Depuis 1985 sa cause de béatification est lancée et progresse. Le 19 décembre 2011, le pape Benoit XVI reconnait les vertus héroïques du père Marie-Eugène qui devient alors « vénérable ».
Devançant le concile Vatican II, il avait dit :
Il est dangereux à notre époque d’être des saints à moitié, d’abdiquer un idéal qui nous est présenté. On pouvait croire autrefois que la sainteté était réservée à certaine catégories, à certaines âmes, à l’état religieux : actuellement la sainteté doit déborder, pénétrer dans toutes les âmes, dans la masse, dans tous les états. Elle s’impose non seulement à l’état religieux, à l’état de perfection, mais à la vie dans le monde. [12]
Cette confidence est aussi pour nous.

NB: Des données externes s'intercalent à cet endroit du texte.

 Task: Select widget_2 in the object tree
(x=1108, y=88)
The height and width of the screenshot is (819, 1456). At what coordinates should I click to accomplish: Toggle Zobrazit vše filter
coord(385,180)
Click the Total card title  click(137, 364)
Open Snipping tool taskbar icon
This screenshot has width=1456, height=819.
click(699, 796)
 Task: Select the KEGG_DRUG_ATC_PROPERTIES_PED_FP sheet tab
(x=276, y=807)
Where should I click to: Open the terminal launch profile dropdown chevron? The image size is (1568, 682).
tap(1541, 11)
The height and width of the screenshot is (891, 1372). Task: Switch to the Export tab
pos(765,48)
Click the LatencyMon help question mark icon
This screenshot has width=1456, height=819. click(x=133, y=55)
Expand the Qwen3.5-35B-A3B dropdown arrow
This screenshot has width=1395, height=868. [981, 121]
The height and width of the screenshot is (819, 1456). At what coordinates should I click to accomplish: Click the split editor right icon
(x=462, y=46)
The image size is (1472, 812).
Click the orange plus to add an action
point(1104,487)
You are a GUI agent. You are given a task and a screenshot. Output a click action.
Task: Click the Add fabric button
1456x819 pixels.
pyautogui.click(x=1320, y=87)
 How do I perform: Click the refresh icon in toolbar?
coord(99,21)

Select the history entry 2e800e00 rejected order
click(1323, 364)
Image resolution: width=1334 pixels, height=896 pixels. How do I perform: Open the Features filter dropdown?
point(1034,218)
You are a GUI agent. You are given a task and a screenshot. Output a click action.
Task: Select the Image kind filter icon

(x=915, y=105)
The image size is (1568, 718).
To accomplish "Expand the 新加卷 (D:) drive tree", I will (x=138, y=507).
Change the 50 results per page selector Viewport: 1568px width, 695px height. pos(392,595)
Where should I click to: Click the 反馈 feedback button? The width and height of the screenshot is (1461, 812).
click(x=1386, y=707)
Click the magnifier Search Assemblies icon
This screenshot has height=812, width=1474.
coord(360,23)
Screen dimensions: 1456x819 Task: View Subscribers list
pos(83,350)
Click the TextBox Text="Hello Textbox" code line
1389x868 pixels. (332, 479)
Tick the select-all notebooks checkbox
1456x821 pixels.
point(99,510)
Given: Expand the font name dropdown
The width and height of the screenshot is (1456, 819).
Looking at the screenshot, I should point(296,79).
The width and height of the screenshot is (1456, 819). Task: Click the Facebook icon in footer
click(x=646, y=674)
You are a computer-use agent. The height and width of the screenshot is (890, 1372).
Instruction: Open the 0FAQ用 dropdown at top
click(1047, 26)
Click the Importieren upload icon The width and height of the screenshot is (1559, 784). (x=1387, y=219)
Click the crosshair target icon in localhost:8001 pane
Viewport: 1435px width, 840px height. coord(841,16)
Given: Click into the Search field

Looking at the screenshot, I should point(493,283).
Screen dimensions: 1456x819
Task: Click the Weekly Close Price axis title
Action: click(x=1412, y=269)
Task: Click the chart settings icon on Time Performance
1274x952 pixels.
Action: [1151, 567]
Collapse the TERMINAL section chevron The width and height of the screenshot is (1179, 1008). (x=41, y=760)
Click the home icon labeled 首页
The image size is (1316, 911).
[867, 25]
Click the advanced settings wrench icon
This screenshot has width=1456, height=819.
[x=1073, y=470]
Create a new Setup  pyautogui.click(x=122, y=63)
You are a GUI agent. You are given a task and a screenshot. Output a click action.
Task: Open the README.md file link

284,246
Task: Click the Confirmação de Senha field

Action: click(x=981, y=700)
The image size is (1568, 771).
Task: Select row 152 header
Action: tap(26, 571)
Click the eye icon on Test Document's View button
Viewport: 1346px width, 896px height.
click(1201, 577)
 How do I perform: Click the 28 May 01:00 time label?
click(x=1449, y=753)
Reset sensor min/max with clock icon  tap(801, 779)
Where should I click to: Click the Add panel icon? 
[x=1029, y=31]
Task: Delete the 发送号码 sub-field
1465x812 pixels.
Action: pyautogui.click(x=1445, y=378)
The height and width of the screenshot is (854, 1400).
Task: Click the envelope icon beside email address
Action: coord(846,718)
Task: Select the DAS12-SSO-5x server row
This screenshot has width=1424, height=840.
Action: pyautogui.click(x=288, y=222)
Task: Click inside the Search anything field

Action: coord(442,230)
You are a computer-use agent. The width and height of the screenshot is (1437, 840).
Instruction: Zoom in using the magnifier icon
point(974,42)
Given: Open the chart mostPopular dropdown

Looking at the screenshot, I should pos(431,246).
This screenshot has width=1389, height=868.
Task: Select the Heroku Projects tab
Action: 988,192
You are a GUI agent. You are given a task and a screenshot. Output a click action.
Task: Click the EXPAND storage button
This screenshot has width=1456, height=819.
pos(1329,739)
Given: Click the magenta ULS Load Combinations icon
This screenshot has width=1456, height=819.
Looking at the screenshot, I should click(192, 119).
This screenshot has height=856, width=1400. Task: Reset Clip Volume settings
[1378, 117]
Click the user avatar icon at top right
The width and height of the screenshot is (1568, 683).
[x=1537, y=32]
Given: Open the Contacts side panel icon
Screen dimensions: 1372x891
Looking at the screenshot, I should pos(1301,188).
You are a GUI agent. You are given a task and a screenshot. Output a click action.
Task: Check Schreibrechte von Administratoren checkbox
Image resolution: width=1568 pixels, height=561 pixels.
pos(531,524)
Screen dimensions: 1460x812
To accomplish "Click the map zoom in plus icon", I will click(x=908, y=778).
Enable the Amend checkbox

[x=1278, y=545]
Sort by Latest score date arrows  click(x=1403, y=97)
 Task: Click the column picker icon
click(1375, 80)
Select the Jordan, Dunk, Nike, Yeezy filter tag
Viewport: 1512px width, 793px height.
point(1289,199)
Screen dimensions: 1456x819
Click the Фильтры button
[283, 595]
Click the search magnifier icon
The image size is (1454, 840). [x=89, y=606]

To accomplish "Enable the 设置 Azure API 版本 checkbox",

Que ces lignes nous donnent l’occasion de croiser un regard ami qui nous aidera à répondre nous aussi à notre vocation.
Notes
[1] Marie Eugène de l’Enfant Jésus, Père d’une multitude, Lettres autobiographiques, Le Sarment/Fayard, 1988).
[2] Marie Eugène de l’Enfant Jésus, Lettre du 18/2/1922, inédite.
[3] Marie Eugène de l’Enfant Jésus, Note inédite.
[4] R. Règue, Le P. Marie Eugène de l’Enfant-Jésus, maître spirituel pour notre temps, éd. du Carmel, 1978.
[5] Une figure du XXème siècle, Le P. Marie-Eugène de l’Enfant-Jésus.
[6] Revue Carmel, p. 10.
[7] Marie Eugène de l’Enfant Jésus, Je veux voir Dieu, p. 443.
[8] Revue Carmel, 1968, p. 117.
[9] Marie Eugène de l’Enfant Jésus, Je veux voir Dieu, p. 885.
[10] Marie Eugène de l’Enfant Jésus, Je veux voir Dieu, (citations éparses).
[11] Marie Eugène de l’Enfant Jésus, Je veux voir Dieu, p. 1030.
[12] Marie Eugène de l’Enfant Jésus, Note inédite.